Study text:
━━━
Bright, articulate, confident students lead the way at archdiocesan school

Lisa Johnston |

A senior at Trinity Catholic High School, Sydnie Martin plans to study accounting in college. She already has been accepted to half of the eight schools to which she has applied, and is likely to attend a smaller college in Missouri.

The graduate of St. Angela Merici Grade School played on the volleyball and soccer teams at Trinity, is a member of the National Honor Society, Renaissance Club, Diversity Council, Student Council and Student Ambassadors.

Bright, articulate and confident, she attributes her success in part to the Trinity community.
"It's the teachers, staff and students," Sydnie said. "They really prepare you."

And the president and principal know students by name.

"You're not just a number," she said.

Dan Jedding, another Trinity senior, also is finalizing college plans, thinking about majoring in actuarial finance. When he graduates, he'll have 58 hours of college-credit classes, taken at a significant cost-savings

The college-credit courses are opportunities "to challenge myself a little more," he said. "I like the challenge to see what it's like to be a college student. ... It prepares me for what it's going to be like for me next year."

He most enjoyed the pre-calculus/calculus course taught by Tom Shannon, whose approach to the material he admired. He said teachers such as Shannon present the tougher material in a way that high school students understand.

Dan has played baseball and soccer at Trinity; one of the things he liked about the school originally was that he could balance sports and academics while excelling at both. He also participates in the National Honor Society and Student Ambassadors.

"We're really close as a school," he said. "I know everyone in my school. ... I know most of the teachers. I feel I'm closer with the kids than I would be at bigger schools. I have more friends who are great and different and spectacular in their own ways."

Consistently, 99 percent of Trinity Catholic graduates go on to post-secondary education at universities, colleges and trade schools. Recent graduates have been accepted at Stanford, UCLA, Northwestern, Georgetown, St. Louis University, Xavier, the University of Missouri, the University of Illinois and elsewhere.
━━━
Material supplied:
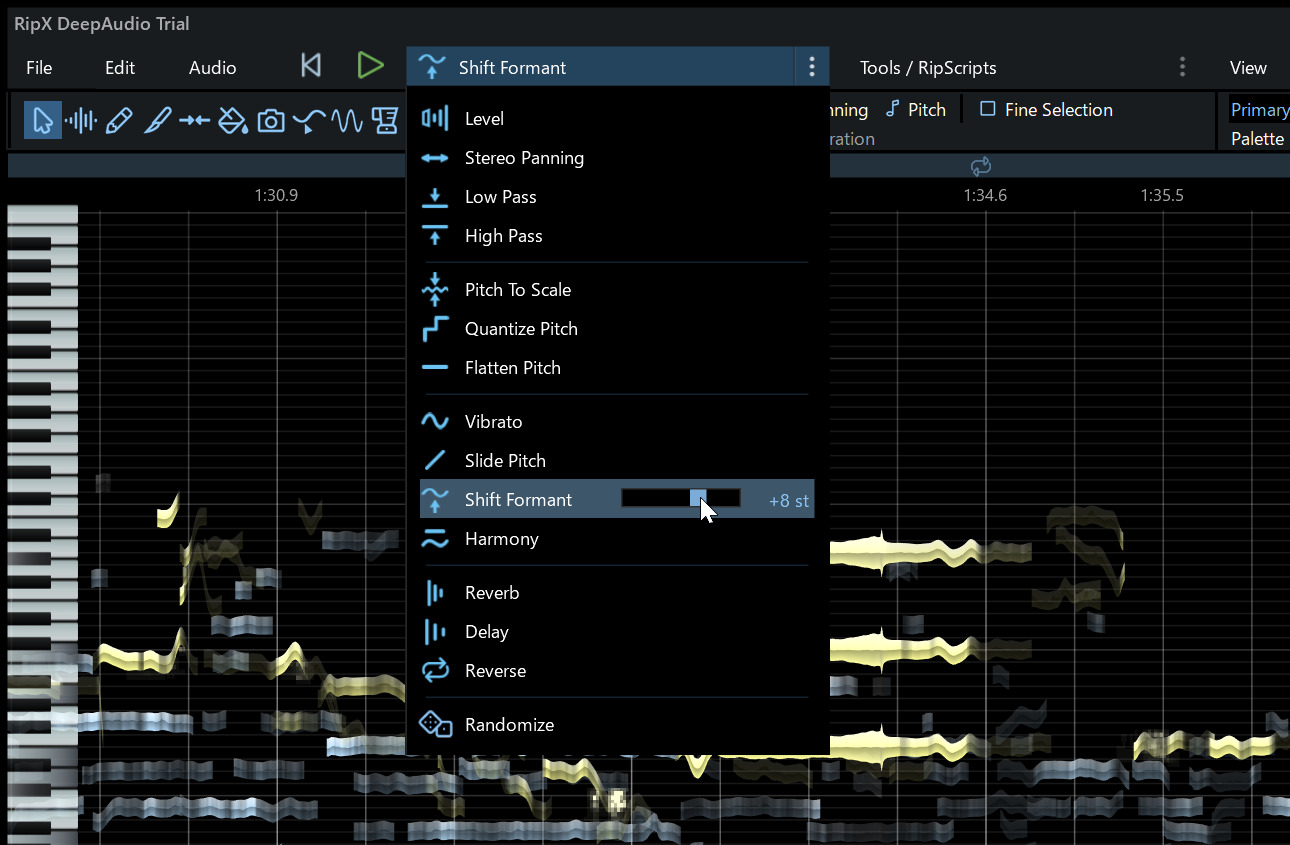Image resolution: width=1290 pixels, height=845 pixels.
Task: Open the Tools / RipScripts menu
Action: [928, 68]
━━━
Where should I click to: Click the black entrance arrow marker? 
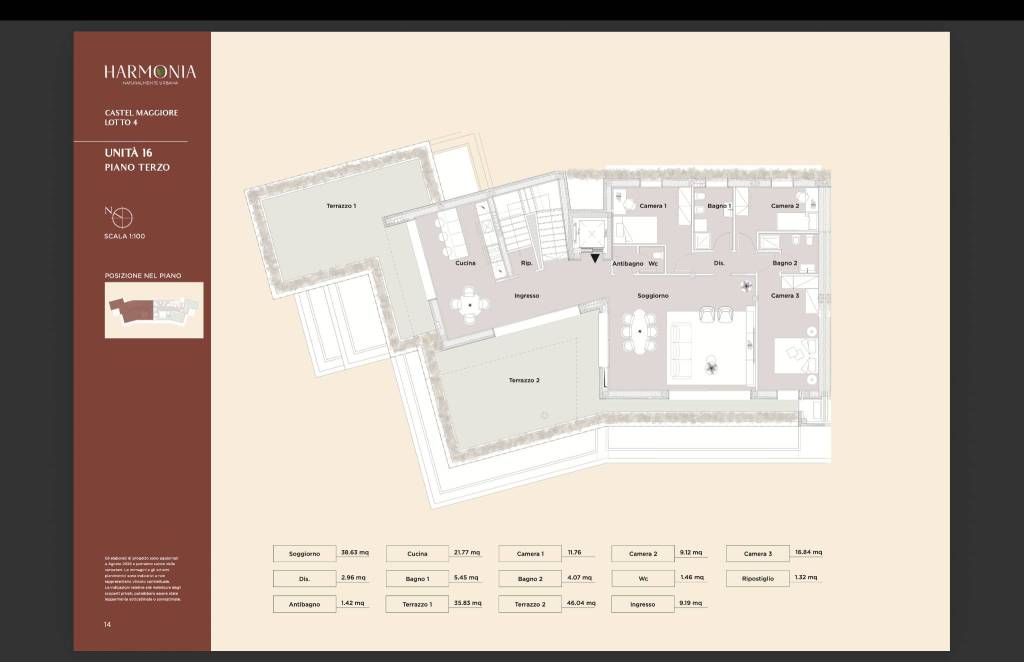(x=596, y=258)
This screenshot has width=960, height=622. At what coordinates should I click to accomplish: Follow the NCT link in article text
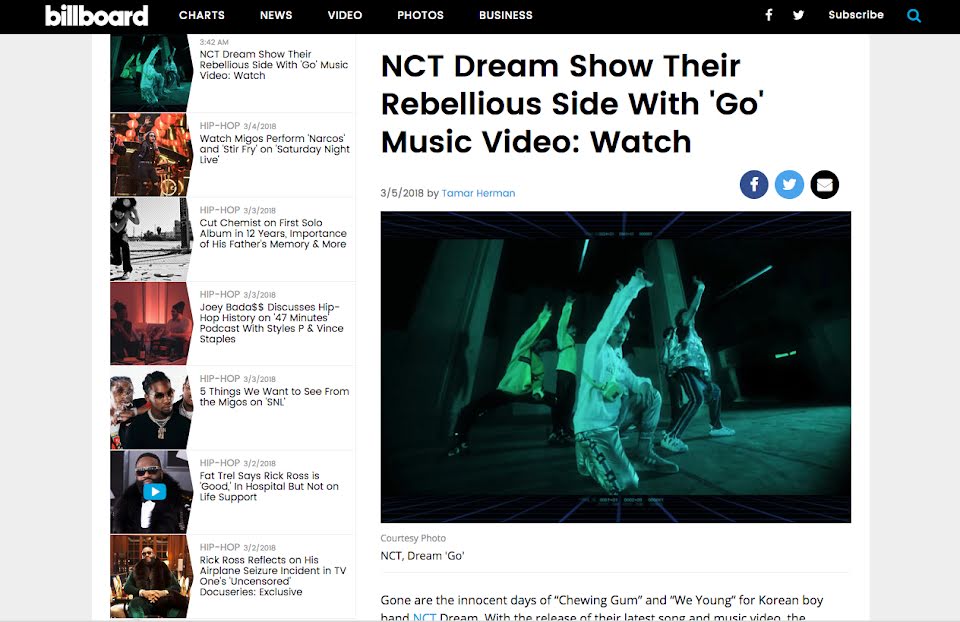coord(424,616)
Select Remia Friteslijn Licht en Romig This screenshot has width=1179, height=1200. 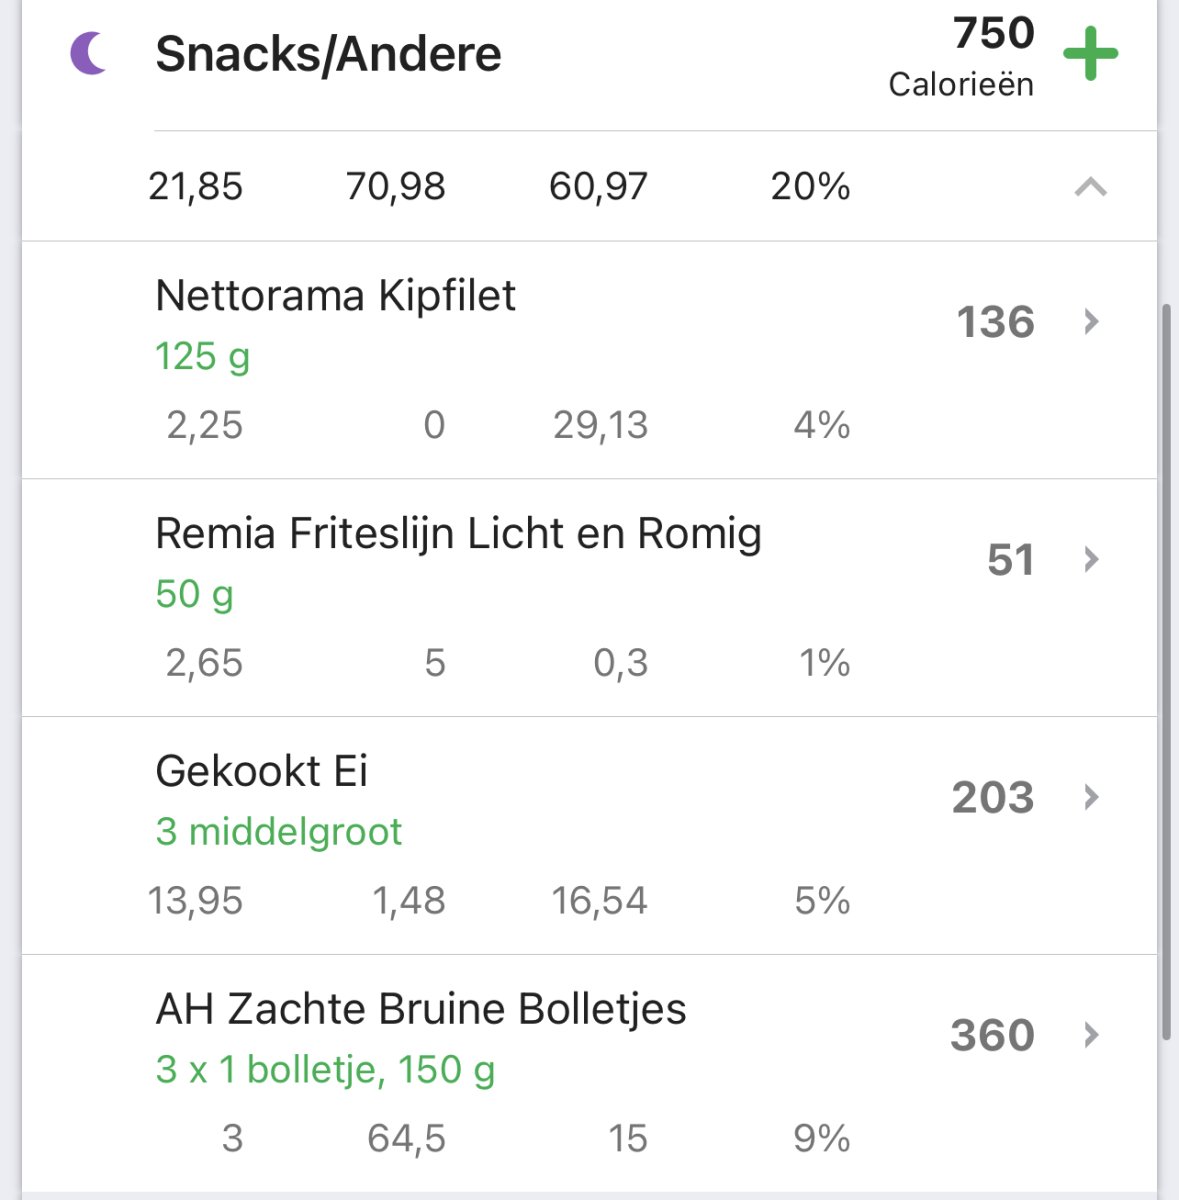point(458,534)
━━━
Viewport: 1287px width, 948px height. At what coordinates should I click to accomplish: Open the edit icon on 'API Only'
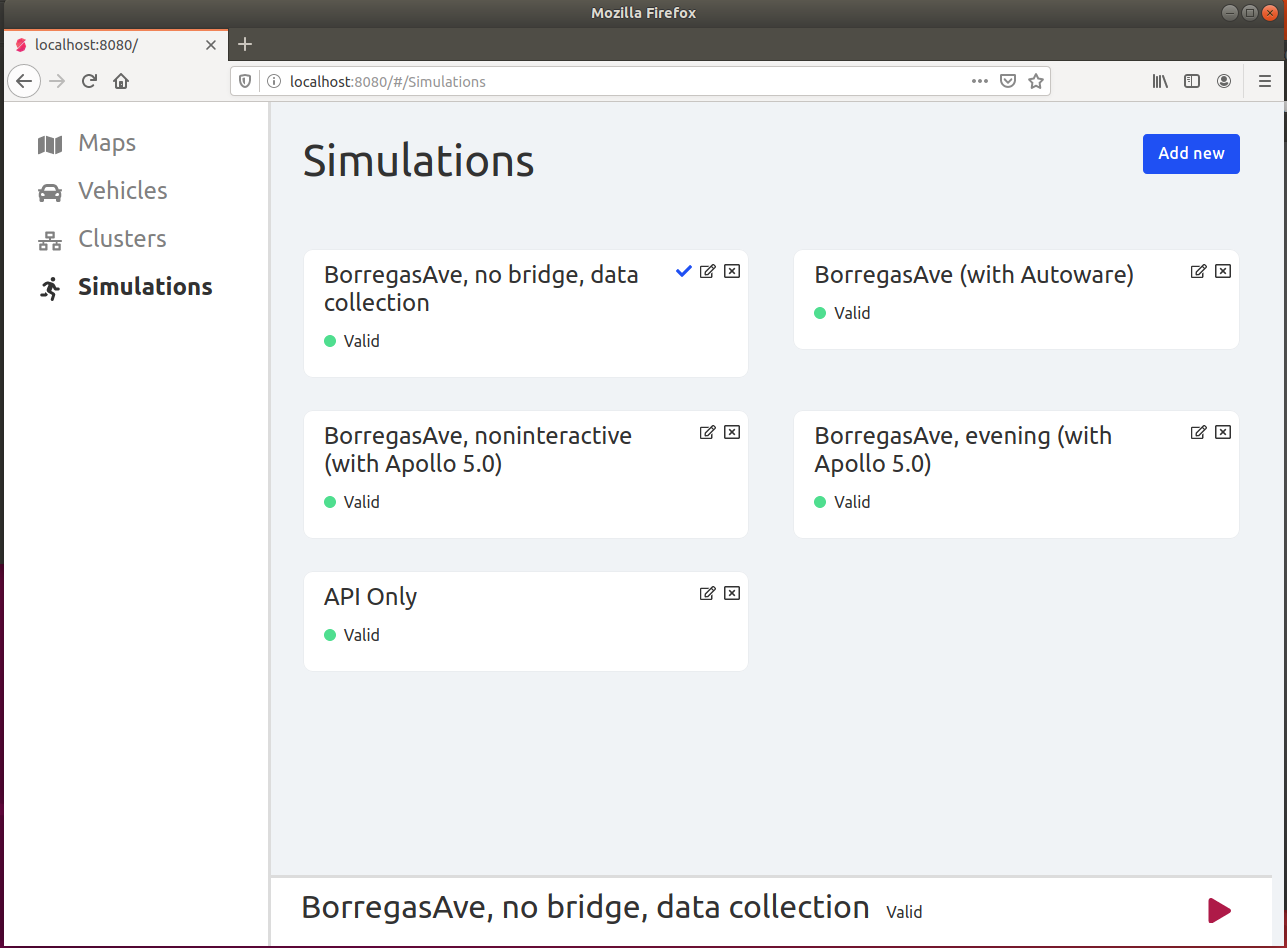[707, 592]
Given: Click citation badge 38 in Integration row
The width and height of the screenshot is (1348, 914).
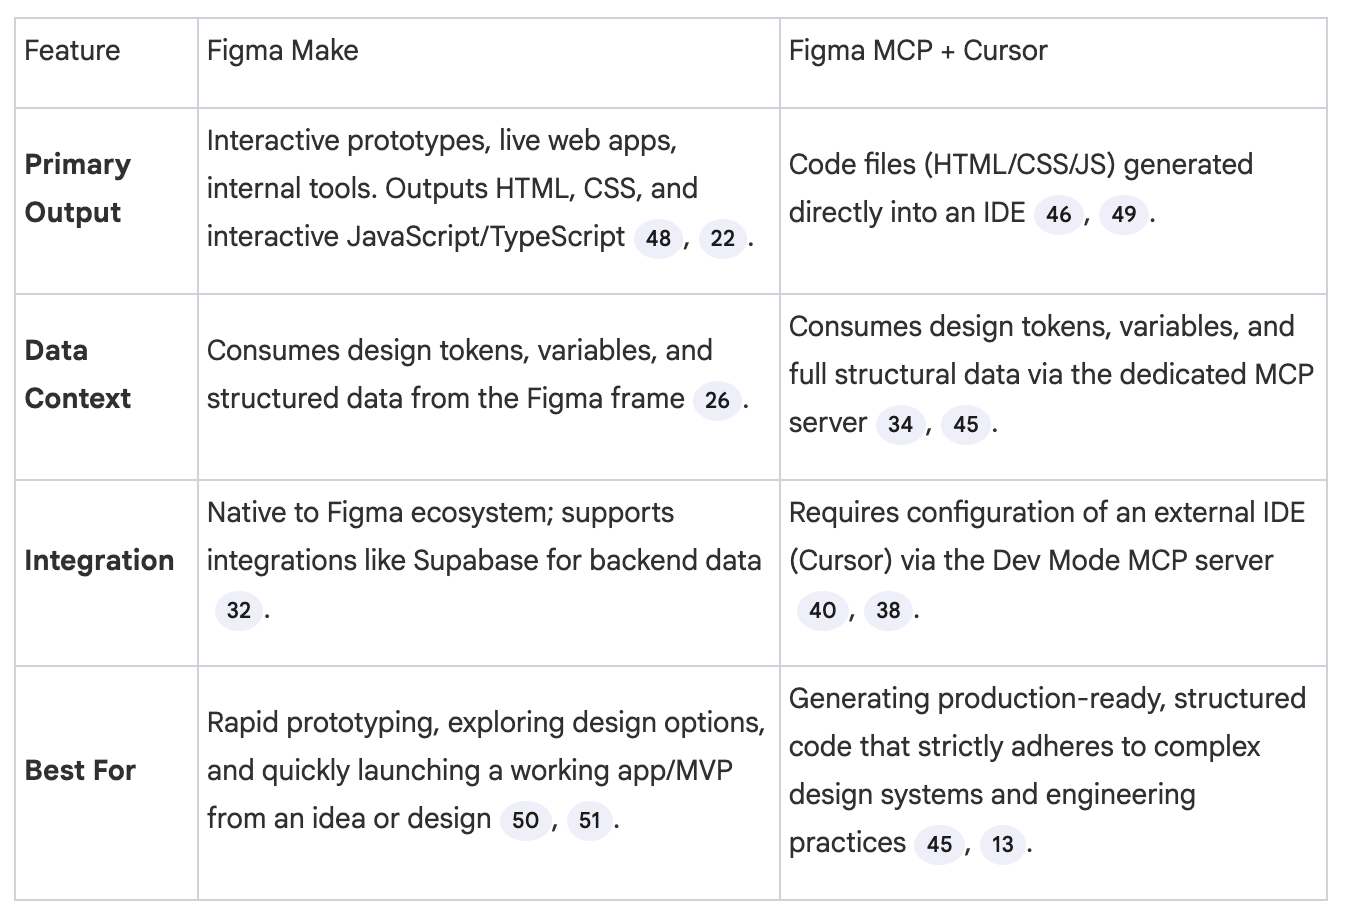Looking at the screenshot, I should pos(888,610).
━━━
Check your understanding:
A. According to the Trinity Catholic article, what percentage of the school's graduates consistently go on to post-secondary education?
B. Reproduce word for word the passage of the Trinity Catholic article starting with "Bright, articulate, confident" and going on through "Council and Student Ambassadors.".

Answers by item:
A. 99 percent

B.
Bright, articulate, confident students lead the way at archdiocesan school

Lisa Johnston |

A senior at Trinity Catholic High School, Sydnie Martin plans to study accounting in college. She already has been accepted to half of the eight schools to which she has applied, and is likely to attend a smaller college in Missouri.

The graduate of St. Angela Merici Grade School played on the volleyball and soccer teams at Trinity, is a member of the National Honor Society, Renaissance Club, Diversity Council, Student Council and Student Ambassadors.